Given a series of thresholds for a data set that collapse it into one giant cluster, this will search the top fraction of threshold differences to find the largest difference. The average between the thresholds spanning that difference is the cutoff threshold defining the clonal lineage threshold.

Usage

cutoff_predictor(thresholds, fraction = 0.5)

Arguments

thresholds

a vector of numerics coming from mlg.filter where the threshold has been set to the maximum threshold theoretically possible.

fraction

the fraction of the data to seek the threshold.

Value

a numeric value representing the threshold at which multilocus lineages should be defined.

Note

This function originally appeared in doi:10.5281/zenodo.17424 . This is a bit of a blunt instrument.

References

ZN Kamvar, JC Brooks, and NJ Grünwald. 2015. Supplementary Material for Frontiers Plant Genetics and Genomics 'Novel R tools for analysis of genome-wide population genetic data with emphasis on clonality'. DOI: doi:10.5281/zenodo.17424

Kamvar ZN, Brooks JC and Grünwald NJ (2015) Novel R tools for analysis of genome-wide population genetic data with emphasis on clonality. Front.
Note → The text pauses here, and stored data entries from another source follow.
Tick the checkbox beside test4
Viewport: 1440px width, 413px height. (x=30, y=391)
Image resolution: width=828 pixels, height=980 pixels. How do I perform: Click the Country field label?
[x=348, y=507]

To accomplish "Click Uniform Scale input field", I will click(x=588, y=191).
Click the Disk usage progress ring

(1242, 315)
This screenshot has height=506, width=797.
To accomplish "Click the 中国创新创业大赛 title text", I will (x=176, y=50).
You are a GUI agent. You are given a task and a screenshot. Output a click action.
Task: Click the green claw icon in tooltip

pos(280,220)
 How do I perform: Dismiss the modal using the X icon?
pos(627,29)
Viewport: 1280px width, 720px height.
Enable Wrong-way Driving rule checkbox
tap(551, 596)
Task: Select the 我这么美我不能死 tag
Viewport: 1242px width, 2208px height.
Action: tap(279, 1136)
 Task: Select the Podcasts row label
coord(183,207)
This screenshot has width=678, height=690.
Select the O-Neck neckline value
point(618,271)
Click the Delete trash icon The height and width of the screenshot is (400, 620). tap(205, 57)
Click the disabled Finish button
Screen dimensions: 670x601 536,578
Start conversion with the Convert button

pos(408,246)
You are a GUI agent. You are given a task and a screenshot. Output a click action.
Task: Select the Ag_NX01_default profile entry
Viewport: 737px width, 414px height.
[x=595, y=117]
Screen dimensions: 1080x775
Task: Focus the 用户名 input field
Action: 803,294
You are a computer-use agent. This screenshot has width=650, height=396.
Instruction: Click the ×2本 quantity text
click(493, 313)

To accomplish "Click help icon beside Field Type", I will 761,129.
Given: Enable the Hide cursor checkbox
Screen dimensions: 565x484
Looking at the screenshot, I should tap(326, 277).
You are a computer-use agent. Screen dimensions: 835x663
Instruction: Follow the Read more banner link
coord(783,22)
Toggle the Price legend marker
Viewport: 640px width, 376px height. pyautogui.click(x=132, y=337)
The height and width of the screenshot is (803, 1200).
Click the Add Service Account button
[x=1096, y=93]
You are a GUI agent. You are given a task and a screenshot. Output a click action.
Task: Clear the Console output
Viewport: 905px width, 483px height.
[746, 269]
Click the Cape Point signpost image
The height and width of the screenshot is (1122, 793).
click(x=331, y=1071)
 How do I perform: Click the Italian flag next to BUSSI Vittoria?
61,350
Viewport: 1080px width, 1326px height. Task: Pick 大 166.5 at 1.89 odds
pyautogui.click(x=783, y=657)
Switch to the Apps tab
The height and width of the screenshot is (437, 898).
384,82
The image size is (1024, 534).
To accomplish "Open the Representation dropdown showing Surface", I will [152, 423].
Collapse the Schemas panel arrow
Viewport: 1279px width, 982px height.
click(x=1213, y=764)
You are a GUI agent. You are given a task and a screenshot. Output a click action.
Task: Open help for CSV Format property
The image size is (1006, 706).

Genet. 6:208. doi: doi:10.3389/fgene.2015.00208

Author

Zhian N. Kamvar

Examples


data(Pinf)
pinfreps <- fix_replen(Pinf, c(2, 2, 6, 2, 2, 2, 2, 2, 3, 3, 2))
pthresh  <- filter_stats(Pinf, distance = bruvo.dist, replen = pinfreps, 
                         plot = TRUE, stats = "THRESHOLD", threads = 1L)


# prediction for farthest neighbor
cutoff_predictor(pthresh$farthest)
#> [1] 0.1132221

# prediction for all algorithms
sapply(pthresh, cutoff_predictor)
#>  farthest   average   nearest 
#> 0.1132221 0.1084407 0.1092773